Tiga Ruko Aset Pemko Binjai di Jalan Jamin Ginting Disegel Satpol PP

Petugas Satpol PP menertibkan tiga unit ruko di Binjai. (foto: istimewa/mistar)
Binjai, MISTAR.ID - Tiga unit ruko di Jalan Jamin Ginting, Kelurahan Rambung Barat, Kecamatan Binjai Selatan, disegel tim gabungan terdiri dari BPKAD dan Satuan Polisi Pamong Praja (Satpol PP) Pemko Binjai, Rabu (8/7/2026). Selain disegel, tim juga menertibkan dan mengosongkan aktivitas di dalam ruko.

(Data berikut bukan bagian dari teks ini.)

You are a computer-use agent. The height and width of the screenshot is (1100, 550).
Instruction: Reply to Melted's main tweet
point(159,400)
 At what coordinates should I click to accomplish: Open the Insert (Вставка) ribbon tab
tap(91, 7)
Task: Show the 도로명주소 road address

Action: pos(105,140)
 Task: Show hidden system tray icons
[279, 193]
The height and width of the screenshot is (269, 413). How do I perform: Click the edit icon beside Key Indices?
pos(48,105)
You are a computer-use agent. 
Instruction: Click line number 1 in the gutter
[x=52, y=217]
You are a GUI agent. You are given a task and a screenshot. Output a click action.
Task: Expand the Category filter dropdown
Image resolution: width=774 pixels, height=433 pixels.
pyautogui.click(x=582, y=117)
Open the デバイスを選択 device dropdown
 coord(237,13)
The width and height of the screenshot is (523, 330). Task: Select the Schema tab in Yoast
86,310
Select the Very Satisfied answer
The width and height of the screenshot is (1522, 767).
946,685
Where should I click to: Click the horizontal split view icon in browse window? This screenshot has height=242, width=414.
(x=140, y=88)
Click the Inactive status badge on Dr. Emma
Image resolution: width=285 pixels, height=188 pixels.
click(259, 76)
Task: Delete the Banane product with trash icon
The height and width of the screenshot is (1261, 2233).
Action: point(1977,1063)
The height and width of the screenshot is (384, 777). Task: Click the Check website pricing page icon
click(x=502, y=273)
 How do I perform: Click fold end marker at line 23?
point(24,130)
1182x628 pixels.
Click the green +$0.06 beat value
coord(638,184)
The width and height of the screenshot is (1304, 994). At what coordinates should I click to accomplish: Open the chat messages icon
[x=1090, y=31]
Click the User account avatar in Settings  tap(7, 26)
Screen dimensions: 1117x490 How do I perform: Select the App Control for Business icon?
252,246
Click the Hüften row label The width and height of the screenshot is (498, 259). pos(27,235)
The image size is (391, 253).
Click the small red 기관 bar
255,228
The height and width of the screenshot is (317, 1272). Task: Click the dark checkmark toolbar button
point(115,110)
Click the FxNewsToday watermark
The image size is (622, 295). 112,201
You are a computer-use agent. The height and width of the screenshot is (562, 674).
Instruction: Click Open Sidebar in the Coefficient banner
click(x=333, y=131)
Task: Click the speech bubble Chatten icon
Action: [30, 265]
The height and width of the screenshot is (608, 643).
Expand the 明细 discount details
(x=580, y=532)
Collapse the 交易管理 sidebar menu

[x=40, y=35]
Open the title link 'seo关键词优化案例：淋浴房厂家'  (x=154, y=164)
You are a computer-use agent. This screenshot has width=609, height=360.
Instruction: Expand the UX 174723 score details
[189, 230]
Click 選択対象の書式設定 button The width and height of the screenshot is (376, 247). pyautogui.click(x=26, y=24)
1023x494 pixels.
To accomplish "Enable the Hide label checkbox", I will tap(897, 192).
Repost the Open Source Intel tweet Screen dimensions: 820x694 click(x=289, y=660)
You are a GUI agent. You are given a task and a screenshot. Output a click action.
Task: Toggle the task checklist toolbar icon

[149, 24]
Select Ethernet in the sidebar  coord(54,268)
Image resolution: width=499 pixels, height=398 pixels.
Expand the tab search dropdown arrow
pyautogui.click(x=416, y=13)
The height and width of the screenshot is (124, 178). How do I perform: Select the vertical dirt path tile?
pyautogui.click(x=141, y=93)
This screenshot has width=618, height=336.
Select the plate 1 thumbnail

Kepala Seksi Operasional dan Pengendalian Satpol PP Kota Binjai, Jaswono, saat dikonfirmasi menjelaskan proses penertiban terpaksa harus dilakukan mengingat serangkaian upaya persuasif dan mediasi kepada penyewa ruko dinilai tidak kooperatif.
"Hingga batas waktu yang telah diberikan, penyewa tiga unit ruko tersebut belum memenuhi kewajiban pembayaran sewa sesuai ketentuan yang berlaku, sehingga dengan terpaksa harus dilakukan penertiban," ujarnya.
Jaswono mengatakan, tindakan ini merupakan bagian dari penegakan Peraturan Daerah Kota Binjai Nomor 6 Tahun 2015 tentang Penyelenggaraan Ketertiban Umum dan Ketenteraman Masyarakat serta Peraturan Daerah Kota Binjai Nomor 1 Tahun 2024 tentang Pajak Daerah dan Retribusi Daerah.
"Pelaksanaan penertiban ini dilakukan sesuai ketentuan yang berlaku. Dari 15 unit ruko aset Pemerintah Kota Binjai di Jalan Jamin Ginting, terdapat tiga unit yang dilakukan penyegelan karena belum memenuhi kewajiban pembayaran sewa," katanya.
Sementara itu, Kepala Bidang Aset BPKPD Kota Binjai, Umrizal Ginting, mengatakan proses penertiban telah melalui tahapan yang panjang. Sejak tahun 2024, BPKPD telah melakukan sosialisasi serta menyampaikan surat peringatan kepada seluruh penyewa.
Selanjutnya, pada tahun 2025, proses mediasi dilakukan bersama Kejaksaan Negeri Binjai sebanyak enam kali sebagai upaya penyelesaian secara persuasif.
"Dari 15 unit ruko, sebanyak 10 penyewa telah memenuhi kewajibannya. Tapi masih ada tiga unit yang belum menyelesaikan kewajiban pembayaran sewa, sehingga Pemerintah Kota Binjai harus melakukan pengosongan dan penyegelan sesuai prosedur yang berlaku," ucapnya.